Poles vote in parliamentary election

Poland

In this photo taken Tuesday Oct. 8, 2019 Poland's ruling right-wing party leader Jaroslaw Kaczynski speaks at a convention in Warsaw, Poland. ahead of Sunday parliamentary election in which his Law and Justice party is hoping to win a second term in power. CZAREK SOKOLOWSKI AP PHOTO

In this photo taken Tuesday Oct. 8, 2019 Poland’s ruling right-wing party leader Jaroslaw Kaczynski speaks at a convention in Warsaw, Poland. ahead of Sunday parliamentary election in which his Law and Justice party is hoping to win a second term in power. CZAREK SOKOLOWSKI AP PHOTO

Poles, the Polish people of Central Europe, are on Sunday going to polls to elect a new parliament as the governing socially conservative Law and Justice party (PiS) seeks to maintain its outright majority in the lower house while opposition parties hope for an upset and a broad anti-PiS government.

Poles select 460 lawmakers for the Sejm, the lower house and main legislative body, as well as 100 members of the Senate, an oversight and review chamber.

According to reports by dpa news, PiS was the clear leader in opinion polls ahead of the Sunday ballot and is expected to win between 40 and 49 per cent of the vote, which could potentially give it an outright majority in the lower house.

The main opposition forces – the centrist Civic Coalition (KO), the Democratic Left Alliance (SLD) and the Christian Democrat agrarian Polish People’s Party (PSL) – hope in turn that their combined support can top that of PiS, allowing them to form a coalition government.

The common denominator of the opposition is a pro-EU stance and a pledge to undo controversial broad institutional reforms introduced by PiS in the last four years, including in the judiciary, which put the country at loggerheads with the European Commission.

Polling stations open at 7 am (0500 GMT) and are scheduled to close at 9 pm, when the first exit polls are expected to be published.

Five major political forces have been registered to participate in Poland’s parliamentary election scheduled for Sunday.

1) Law and Justice (PiS) is a social conservative party, in power since 2015. Its candidates include members of smaller right-wing parties United Poland (Solidarna Polska) and Agreement (Porozumienie).

The social conservative party has been in power since 2015. Its candidates include members of smaller right-wing parties United Poland (Solidarna Polska) and Agreement (Porozumienie).

PiS focuses on social benefits and presents itself as the defender of traditional Catholic values against what it calls “LGBT ideology.”

2) Civic Coalition (KO) is an electoral alliance (subject to an 8 per cent parliamentary representation threshold) comprising the centrist party Civic Platform (PO), the pro-business party Modern (Nowoczesna), the liberal party Polish Initiative and the Greens.

It promises to reduce labour costs and introduce state-funded cash bonuses for employees, an attempt to differentiate itself from the PiS social spending programmes where being employed is not a prerequisite.

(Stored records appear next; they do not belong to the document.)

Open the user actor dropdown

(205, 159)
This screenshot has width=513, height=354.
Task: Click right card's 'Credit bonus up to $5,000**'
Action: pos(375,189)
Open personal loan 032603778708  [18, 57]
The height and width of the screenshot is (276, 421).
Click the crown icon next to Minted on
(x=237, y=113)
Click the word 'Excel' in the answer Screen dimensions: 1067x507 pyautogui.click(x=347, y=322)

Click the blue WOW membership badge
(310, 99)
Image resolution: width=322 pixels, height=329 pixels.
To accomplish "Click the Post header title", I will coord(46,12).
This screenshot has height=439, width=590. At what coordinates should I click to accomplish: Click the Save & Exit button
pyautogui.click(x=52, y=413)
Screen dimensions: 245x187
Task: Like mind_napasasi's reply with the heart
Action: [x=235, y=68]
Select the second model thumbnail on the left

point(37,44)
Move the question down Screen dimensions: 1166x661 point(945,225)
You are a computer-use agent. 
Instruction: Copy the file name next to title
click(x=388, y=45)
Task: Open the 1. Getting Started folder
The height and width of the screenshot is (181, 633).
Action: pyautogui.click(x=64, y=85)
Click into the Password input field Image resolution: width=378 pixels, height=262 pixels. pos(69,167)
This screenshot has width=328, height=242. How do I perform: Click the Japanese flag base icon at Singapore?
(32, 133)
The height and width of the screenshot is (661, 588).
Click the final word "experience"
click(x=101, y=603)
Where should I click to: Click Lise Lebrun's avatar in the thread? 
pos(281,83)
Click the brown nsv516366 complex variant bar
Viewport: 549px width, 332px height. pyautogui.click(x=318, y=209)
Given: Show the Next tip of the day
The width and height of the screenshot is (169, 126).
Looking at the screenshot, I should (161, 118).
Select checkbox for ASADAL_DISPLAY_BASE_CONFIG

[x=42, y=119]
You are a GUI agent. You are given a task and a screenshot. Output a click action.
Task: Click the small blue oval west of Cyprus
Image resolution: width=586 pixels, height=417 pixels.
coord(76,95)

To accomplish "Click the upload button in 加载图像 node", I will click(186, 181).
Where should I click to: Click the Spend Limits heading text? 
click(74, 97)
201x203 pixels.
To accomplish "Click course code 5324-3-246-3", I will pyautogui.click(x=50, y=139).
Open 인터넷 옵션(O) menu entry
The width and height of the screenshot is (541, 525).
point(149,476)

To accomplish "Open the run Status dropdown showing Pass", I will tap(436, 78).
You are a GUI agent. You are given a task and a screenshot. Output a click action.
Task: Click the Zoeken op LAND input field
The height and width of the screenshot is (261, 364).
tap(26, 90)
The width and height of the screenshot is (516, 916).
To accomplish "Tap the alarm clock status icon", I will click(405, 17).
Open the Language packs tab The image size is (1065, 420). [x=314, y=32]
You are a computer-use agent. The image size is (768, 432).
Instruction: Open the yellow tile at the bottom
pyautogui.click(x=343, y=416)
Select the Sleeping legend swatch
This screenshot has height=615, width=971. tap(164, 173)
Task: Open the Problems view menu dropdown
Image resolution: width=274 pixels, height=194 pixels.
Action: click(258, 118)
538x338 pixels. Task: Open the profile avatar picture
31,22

But it is also saying that those programmes will remain.

3) Democratic Left Alliance (SLD) is a left wing bloc. While running as single party, and subject to a 5 per cent electoral threshold, SLD is in fact an electoral alliance of three left-wing groupings: SLD, Spring (Wiosna) and Left Together (Lewica Razem).

It proposes to speed up the country’s energy transformation into renewable energy and strengthen environmental protection.

4) The Polish People’s Party (PSL) is a centrist, agrarian, Christian Democrat party. Its candidates include members of the populist anti-establishment political movement Kukiz’15, led by former rock star Pawel Kukiz.

PSL’s main proposals include abolishing the income tax on pensions, making social insurance optional for private entrepreneurs and subsidizing down payments on apartments for families.

5) Confederation Freedom and Independence (Konfederacja) is a nationalist, right-wing party with radical libertarian views, presenting itself as the only anti-establishment choice.

It proposes abolishing the income tax in its current form and making social insurance optional for each citizen, while radically reducing state spending.